──────── RECORDS TO USE
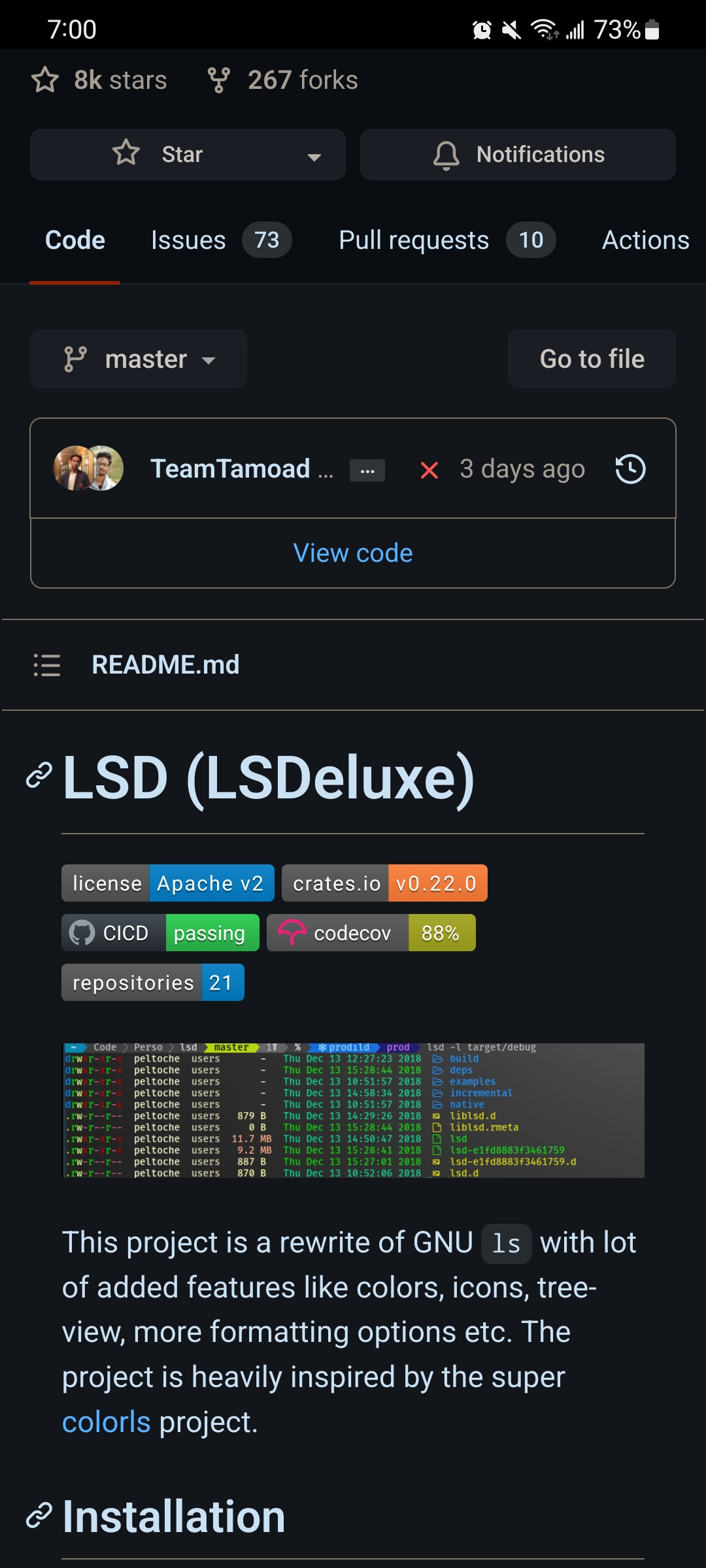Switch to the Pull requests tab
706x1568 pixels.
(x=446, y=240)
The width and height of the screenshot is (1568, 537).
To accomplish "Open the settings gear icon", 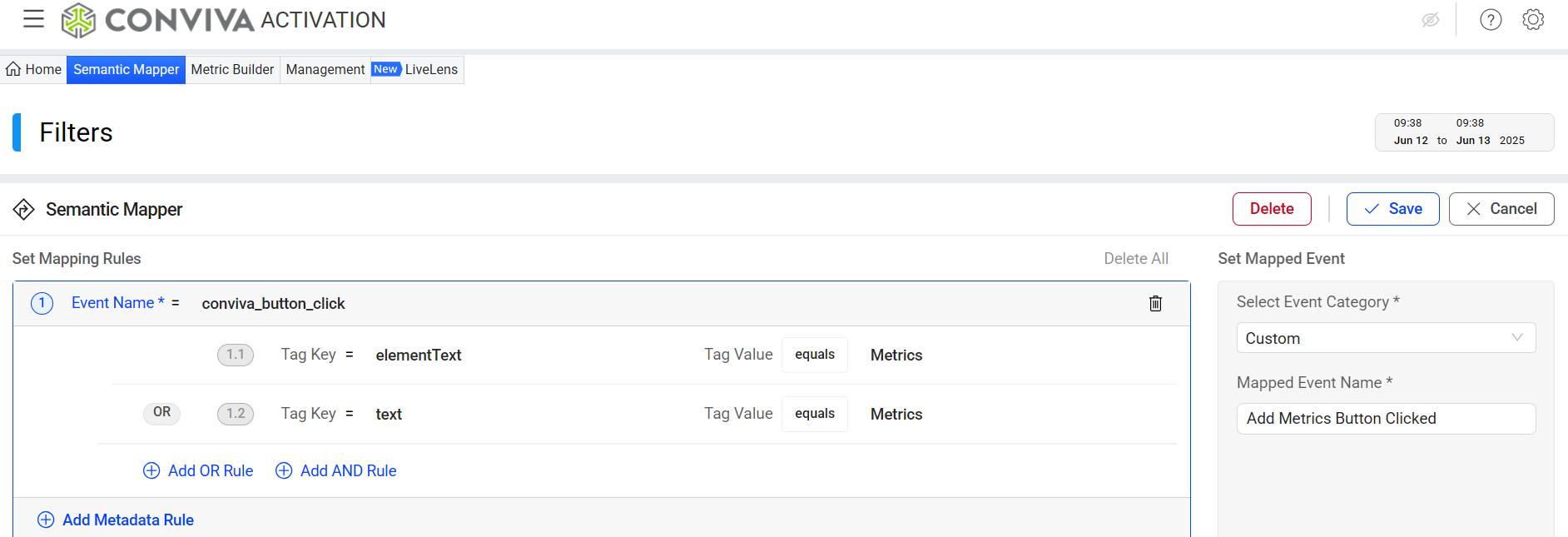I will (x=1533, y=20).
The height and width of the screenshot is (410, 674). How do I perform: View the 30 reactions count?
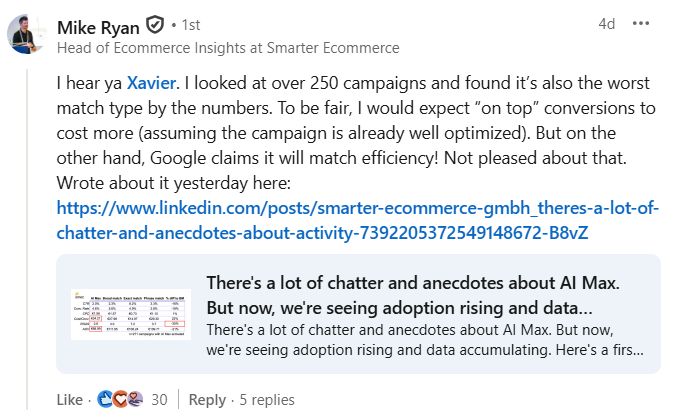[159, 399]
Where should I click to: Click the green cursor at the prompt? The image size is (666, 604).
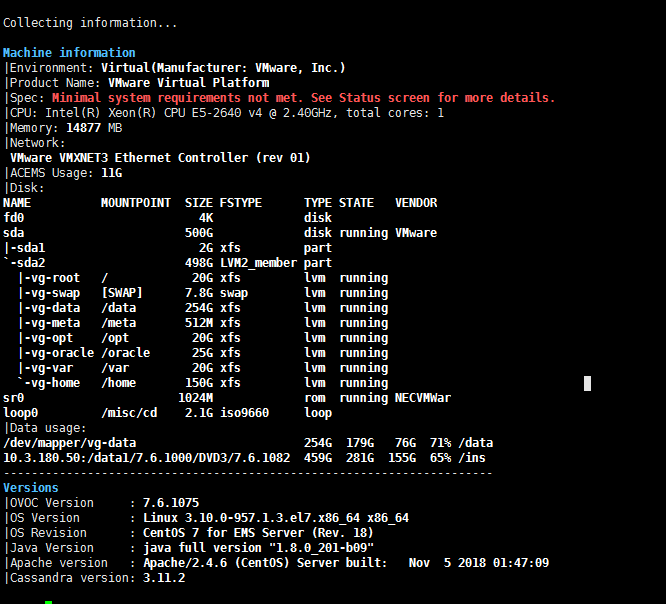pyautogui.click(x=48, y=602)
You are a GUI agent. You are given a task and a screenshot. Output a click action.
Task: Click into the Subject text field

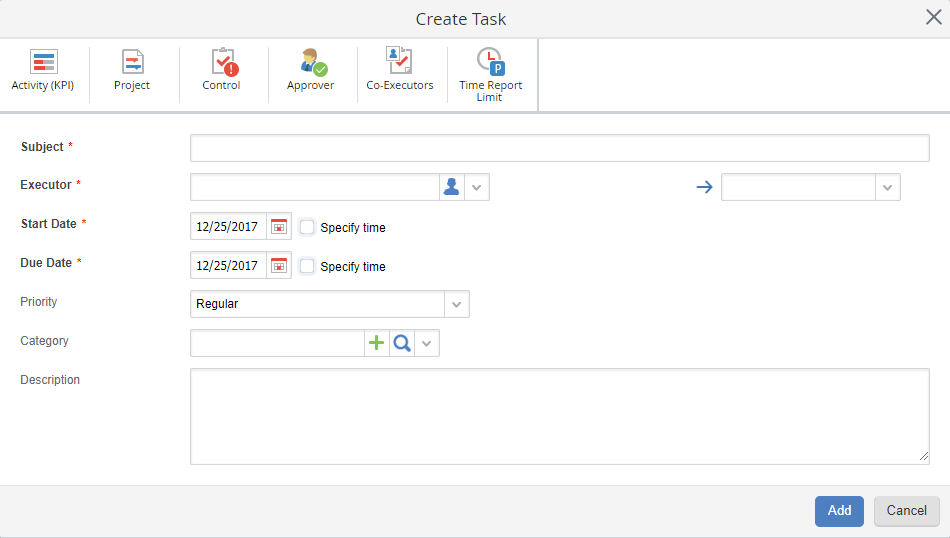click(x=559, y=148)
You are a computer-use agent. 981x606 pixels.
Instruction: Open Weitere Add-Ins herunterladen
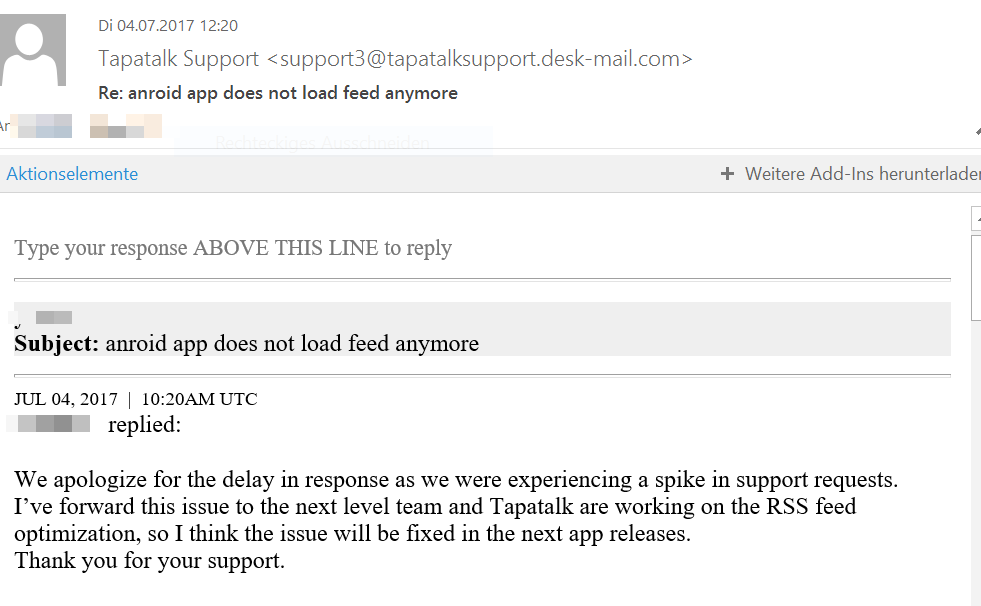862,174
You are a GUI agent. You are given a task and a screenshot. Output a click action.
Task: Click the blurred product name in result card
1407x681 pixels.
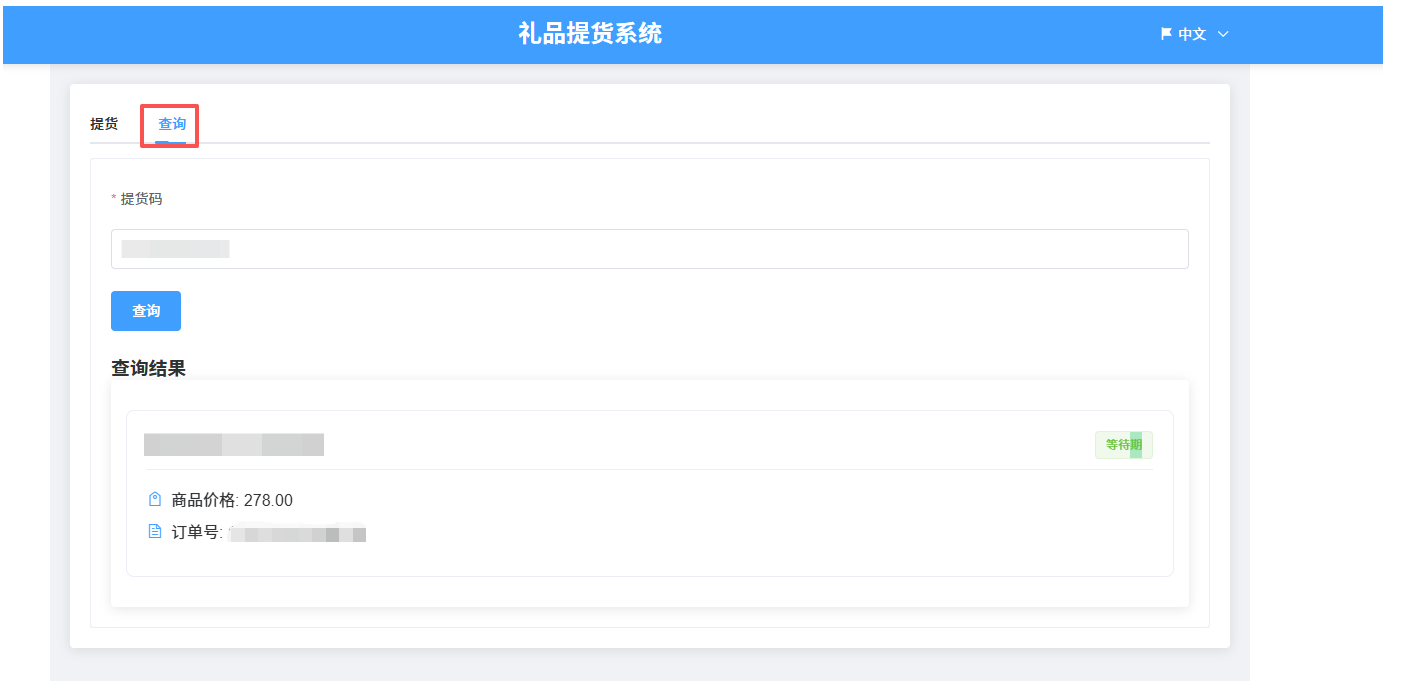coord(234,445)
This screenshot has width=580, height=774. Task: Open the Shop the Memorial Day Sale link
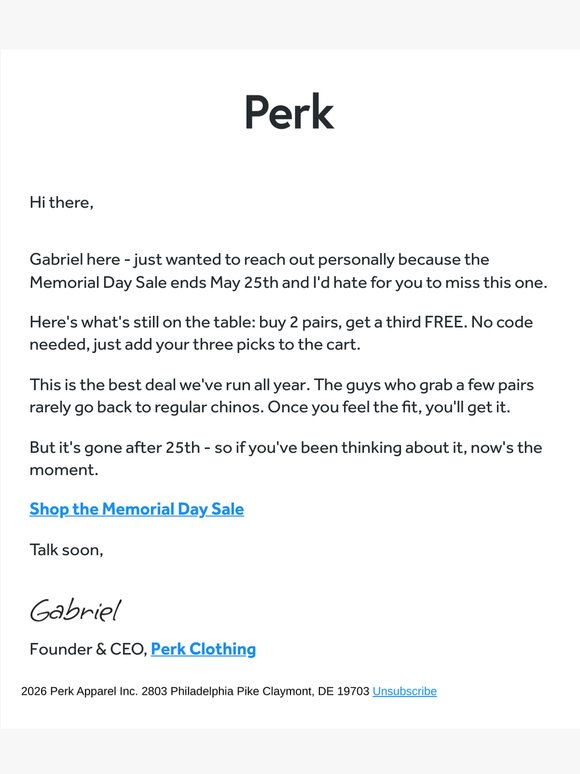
────────────────
# PROBLEM:
After locating the line containing "Where should I" in the entries above, return it and every line after it exactly, ending at the line containing "Task: Click the", without pictures.

# OUTPUT:
Where should I click to: Click the green cursor at the prompt? The image size is (666, 604).
pyautogui.click(x=48, y=602)
You are a GUI agent. You are given a task and a screenshot. Output a click action.
Task: Click into the Subject text field

click(x=559, y=148)
You are a computer-use agent. 981x606 pixels.
Instruction: Open Weitere Add-Ins herunterladen
862,174
You are a GUI agent. You are given a task and a screenshot. Output a click action.
Task: Click the blurred product name in result card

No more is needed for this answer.